No-Sway Analysis + Sway Correction
- Restrain the frame against sway (add artificial horizontal restraint)
- Perform moment distribution for applied loads (no-sway moments, M₀)
- Find the artificial restraint force R in the restraint
- Remove the restraint; apply equal and opposite force R to the frame
- Assume a unit sway — calculate FEMs from sway (FEM = 6EI Δ/L²)
- Distribute these sway FEMs; find the horizontal force corresponding to unit sway
- Scale the sway moments so horizontal force = R
- Superpose no-sway + sway moments for final moments
Slope Deflection Method (Alternative)
For comparison — slope deflection equations:
M_AB = 2EI/L × (2θ_A + θ_B − 3ψ) + FEM_AB
M_BA = 2EI/L × (2θ_B + θ_A − 3ψ) + FEM_BA
where ψ = Δ/L (chord rotation); solve simultaneous equations for θ and Δ, then back-calculate moments.
Kani's Method
Rotation contribution method — a modified moment distribution approach that directly gives rotation contributions; faster for multi-storey frames. Used in ESE advanced problems but not as common as Hardy Cross.

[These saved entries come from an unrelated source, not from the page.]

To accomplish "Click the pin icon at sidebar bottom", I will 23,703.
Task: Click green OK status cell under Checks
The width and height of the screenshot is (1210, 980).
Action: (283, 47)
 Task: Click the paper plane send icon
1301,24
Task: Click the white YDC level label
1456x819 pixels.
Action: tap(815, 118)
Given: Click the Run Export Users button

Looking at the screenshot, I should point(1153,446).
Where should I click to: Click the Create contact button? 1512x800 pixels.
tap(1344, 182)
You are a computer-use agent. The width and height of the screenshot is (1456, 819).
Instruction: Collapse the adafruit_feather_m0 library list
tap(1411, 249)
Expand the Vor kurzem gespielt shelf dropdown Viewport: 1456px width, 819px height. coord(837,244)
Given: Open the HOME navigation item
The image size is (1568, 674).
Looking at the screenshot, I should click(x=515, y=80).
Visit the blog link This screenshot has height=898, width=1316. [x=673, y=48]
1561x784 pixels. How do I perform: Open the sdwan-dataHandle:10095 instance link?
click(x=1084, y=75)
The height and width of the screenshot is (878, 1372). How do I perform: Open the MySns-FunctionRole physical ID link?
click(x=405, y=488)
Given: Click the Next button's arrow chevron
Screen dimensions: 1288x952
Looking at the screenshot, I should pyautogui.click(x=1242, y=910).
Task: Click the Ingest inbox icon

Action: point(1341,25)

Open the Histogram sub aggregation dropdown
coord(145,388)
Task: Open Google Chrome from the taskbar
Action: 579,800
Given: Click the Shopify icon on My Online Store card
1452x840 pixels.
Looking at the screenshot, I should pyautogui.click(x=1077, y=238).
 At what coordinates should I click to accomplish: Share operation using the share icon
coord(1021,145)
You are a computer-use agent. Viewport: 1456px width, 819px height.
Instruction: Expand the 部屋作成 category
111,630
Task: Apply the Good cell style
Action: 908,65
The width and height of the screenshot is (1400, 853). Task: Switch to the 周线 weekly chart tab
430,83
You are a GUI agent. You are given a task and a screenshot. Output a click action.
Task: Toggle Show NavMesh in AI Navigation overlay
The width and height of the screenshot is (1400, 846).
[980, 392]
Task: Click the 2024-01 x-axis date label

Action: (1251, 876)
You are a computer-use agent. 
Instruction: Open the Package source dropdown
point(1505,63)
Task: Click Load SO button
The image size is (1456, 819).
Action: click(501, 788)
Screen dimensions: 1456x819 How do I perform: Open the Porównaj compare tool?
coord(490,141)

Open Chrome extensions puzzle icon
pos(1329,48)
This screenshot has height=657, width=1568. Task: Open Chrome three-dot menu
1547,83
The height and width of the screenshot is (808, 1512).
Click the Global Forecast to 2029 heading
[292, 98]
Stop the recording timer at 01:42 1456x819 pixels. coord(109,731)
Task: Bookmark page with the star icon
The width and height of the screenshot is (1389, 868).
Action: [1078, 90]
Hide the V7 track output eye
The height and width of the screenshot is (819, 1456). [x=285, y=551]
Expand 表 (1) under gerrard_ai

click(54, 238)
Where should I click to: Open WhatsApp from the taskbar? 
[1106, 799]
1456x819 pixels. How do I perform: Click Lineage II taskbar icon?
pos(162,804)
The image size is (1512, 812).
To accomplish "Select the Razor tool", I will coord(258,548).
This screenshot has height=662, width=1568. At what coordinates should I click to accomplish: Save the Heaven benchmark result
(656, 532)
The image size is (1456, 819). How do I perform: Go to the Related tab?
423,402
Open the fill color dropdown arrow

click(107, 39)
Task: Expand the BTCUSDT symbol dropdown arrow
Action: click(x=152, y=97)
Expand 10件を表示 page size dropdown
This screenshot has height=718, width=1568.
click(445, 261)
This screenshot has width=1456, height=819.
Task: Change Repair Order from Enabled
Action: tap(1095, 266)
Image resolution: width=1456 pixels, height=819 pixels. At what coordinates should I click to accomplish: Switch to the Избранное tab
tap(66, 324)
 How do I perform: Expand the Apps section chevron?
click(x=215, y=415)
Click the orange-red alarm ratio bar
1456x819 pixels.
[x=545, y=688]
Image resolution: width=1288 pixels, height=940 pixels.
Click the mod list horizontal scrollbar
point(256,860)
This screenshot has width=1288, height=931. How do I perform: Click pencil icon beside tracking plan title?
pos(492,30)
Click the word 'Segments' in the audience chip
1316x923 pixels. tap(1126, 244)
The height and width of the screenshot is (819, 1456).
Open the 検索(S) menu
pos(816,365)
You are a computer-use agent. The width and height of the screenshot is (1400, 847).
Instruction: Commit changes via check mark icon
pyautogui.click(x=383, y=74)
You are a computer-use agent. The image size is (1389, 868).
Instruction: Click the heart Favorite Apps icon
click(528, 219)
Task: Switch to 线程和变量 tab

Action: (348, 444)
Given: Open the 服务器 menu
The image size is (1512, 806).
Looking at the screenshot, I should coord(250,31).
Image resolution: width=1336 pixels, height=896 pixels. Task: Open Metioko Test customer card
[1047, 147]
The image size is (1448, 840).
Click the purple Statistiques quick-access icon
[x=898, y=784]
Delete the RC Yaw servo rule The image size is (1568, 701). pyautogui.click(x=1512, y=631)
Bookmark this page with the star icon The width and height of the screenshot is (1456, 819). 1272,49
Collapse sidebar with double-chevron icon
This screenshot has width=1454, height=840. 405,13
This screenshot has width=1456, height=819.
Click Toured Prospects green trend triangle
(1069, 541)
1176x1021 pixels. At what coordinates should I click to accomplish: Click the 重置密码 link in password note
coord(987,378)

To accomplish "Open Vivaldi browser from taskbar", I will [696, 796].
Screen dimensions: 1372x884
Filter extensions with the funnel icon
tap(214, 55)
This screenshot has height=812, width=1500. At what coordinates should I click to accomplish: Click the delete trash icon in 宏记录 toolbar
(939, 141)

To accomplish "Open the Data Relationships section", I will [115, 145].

Frequently Asked Questions
When should the modified stiffness (3EI/L) be used instead of 4EI/L?
Modified stiffness K = 3EI/L is used when the far end of a member is a pin or roller support (free to rotate). In this case, no moment is carried over to the far end (COF = 0). Using 3EI/L eliminates the need to balance and carry over to the pin end, reducing the number of distribution cycles. It cannot be used for interior joints of a continuous beam — only at the boundary pinned ends.
How do you know when the moment distribution has converged?
The iteration converges when the largest carry-over moment in any cycle is less than ~1% of the largest FEM (or less than 0.5–1 kN·m for practical problems). Typically 3–5 cycles are sufficient for most beams; frames with sway may need more. The key check is that the sum of moments at each joint equals zero after each round of distribution.